A drug approved last year for smoking cessation has also shown promise for use against alcoholism, researchers at the University of California, San Francisco (UCSF), announced recently.
Varenicline, currently marketed by Pfizer for smoking cessation under the trade name Chantix, dramatically curbed drinking in alcohol-preferring rats, according to the study, which was published online by The Proceedings of the National Academy of Sciences.
The synthetic drug was modeled after a cytosine compound from the European Labumum tree, combined with an alkaloid from the poppy plant.
Since an estimated 85 per cent of alcoholics are also cigarette smokers, varenicline could have an immediate effect on this common dual addiction. The drug has already been approved by the Food and Drug Administration (FDA) for human use, so Pfizer is likely to be granted a speedy approval for the new indication, sources say. The drug is likely to join Antabuse (disulfiram), Revia (naltrexone), and Campral (acamprosate) as FDA-approved treatments for alcoholism.

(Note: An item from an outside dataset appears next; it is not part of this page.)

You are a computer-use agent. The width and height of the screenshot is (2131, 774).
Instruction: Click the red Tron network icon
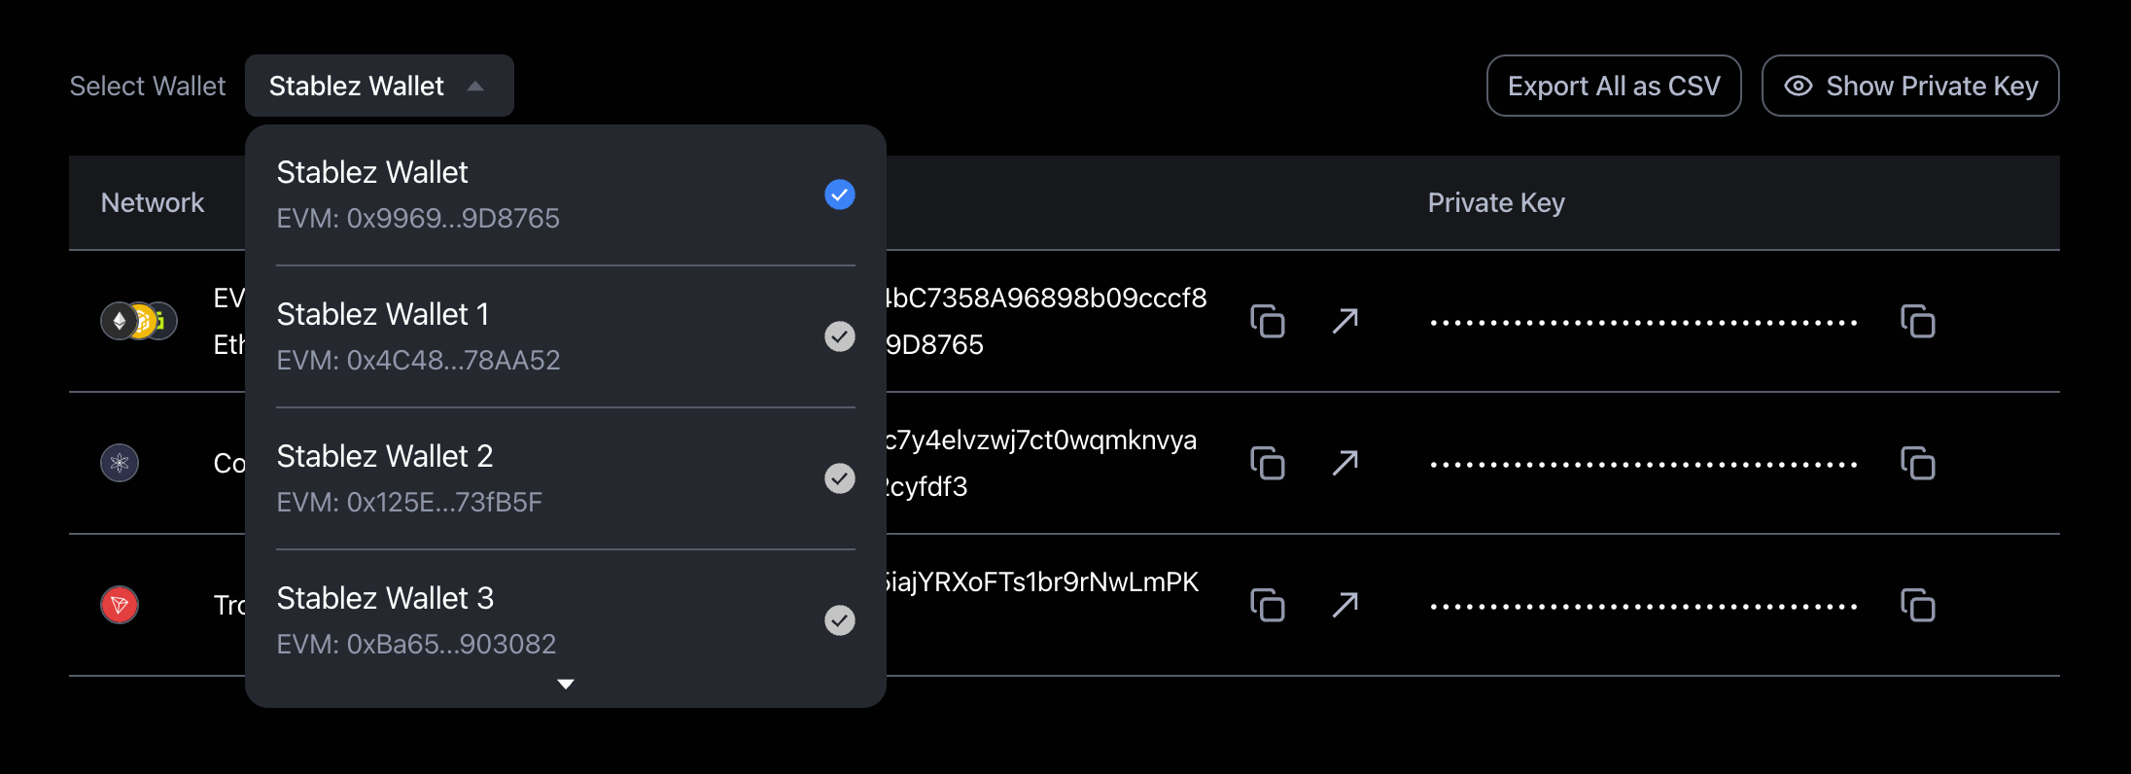120,605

Selena Bartlett of the UCSF-affiliated Gallo Clinic and Research Center, a co-author of the study, said that the drug works by disrupting the neuronal “reward pathway” of the brain. Specifically, the drug binds to acetylcholine receptors, a neurotransmitter involved in arousal and attention. Through a cascade effect, stimulating these receptors causes a release of dopamine, one of the primary pleasure chemicals in the brain. Varenicline prevents alcohol and nicotine from causing a release of dopamine at those sites.
“Treatments for alcoholism today are like those for schizophrenia in the ‘60s,” Bartlett said. “People don’t talk about it. There are very few treatments, and most drug companies are not interested in it.”
Bartlett said she hoped the research would spur additional studies of drugs for alcoholism. "It’s a disease. If you’ve inherited a gene variant, of if some other cause leads you to alcohol dependence, it should be treated like any disease."